ARV is the estimated market value of a property after all planned renovations are completed. You calculate it by finding 3–5 recent comparable sales of fully renovated homes in the same neighborhood with similar square footage, bed/bath count, and lot size — then adjusting for differences. ARV is the foundation of all house-flip math. The 70% Rule says your Maximum Allowable Offer (MAO) = ARV × 0.70 − Estimated Repair Costs. Adjusting that percentage to 65% or 75% depends on your profit target and market conditions.
What is the 70% rule for house flipping in Seattle?
The 70% rule is a quick filter for flip profitability: offer no more than 70% of ARV minus your estimated repair costs. On a Seattle flip with an $850K ARV and $120K in repairs, the 70% rule cap is $850K × 0.70 − $120K = $475K maximum offer. In tight Seattle markets where acquisition prices are high, investors often adjust to 65–68% to preserve margin. The rule doesn't account for holding costs, soft costs, or WA REET — always model these separately.
What are the biggest costs house flippers underestimate in the Seattle area?
The three most commonly underestimated cost categories: (1) Soft costs — permits ($2,000–$8,000 in Seattle depending on scope), architectural/design fees, inspection fees, and financing origination points; (2) Holding costs — hard money interest (10–14%), property taxes, insurance, and utilities for every month the project runs; (3) Washington-specific selling costs — WA REET (Real Estate Excise Tax) tiers from 1.1% to 3.0% on sale prices above $3M, plus the King County excise rate stacking on top. Most flip models undercount these by 3–5% of ARV.
What are Washington state REET rates for house flippers?

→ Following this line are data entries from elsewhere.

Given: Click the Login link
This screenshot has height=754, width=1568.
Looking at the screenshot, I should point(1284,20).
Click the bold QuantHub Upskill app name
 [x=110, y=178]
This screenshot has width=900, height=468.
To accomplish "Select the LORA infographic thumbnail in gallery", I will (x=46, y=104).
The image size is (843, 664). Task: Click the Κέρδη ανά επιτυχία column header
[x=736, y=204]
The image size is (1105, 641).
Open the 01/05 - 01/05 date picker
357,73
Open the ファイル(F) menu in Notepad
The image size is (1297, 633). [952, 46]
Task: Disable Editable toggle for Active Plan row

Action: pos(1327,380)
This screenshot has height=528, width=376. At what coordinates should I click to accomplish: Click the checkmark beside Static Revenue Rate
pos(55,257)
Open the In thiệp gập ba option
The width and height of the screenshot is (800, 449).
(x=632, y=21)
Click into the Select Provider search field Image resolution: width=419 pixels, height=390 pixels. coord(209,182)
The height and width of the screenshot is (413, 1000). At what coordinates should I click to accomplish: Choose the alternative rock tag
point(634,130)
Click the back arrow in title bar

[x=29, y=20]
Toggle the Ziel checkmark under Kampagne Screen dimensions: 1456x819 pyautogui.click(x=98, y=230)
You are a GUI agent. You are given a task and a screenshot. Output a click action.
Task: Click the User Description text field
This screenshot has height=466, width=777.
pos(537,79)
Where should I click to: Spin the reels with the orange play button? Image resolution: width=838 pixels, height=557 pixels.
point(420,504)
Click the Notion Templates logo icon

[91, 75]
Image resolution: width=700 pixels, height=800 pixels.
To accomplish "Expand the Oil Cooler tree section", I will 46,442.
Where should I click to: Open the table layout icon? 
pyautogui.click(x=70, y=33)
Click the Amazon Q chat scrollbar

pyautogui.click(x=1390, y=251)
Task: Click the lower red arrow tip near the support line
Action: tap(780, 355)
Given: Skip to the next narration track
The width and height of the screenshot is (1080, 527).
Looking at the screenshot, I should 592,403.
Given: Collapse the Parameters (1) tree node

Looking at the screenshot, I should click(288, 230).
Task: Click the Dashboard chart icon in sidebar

Washington's Real Estate Excise Tax (REET) applies to the seller at closing and must be factored into flip profit models. The 2026 tiers: 1.10% on the first $525,000; 1.28% from $525,001 to $1.525M; 2.75% from $1.525M to $3.025M; 3.00% above $3.025M. These are graduated — each tier applies only to the price within that band. On a $950K Seattle flip sale, REET is approximately $11,750. Flippers frequently undercount this in their pro forma.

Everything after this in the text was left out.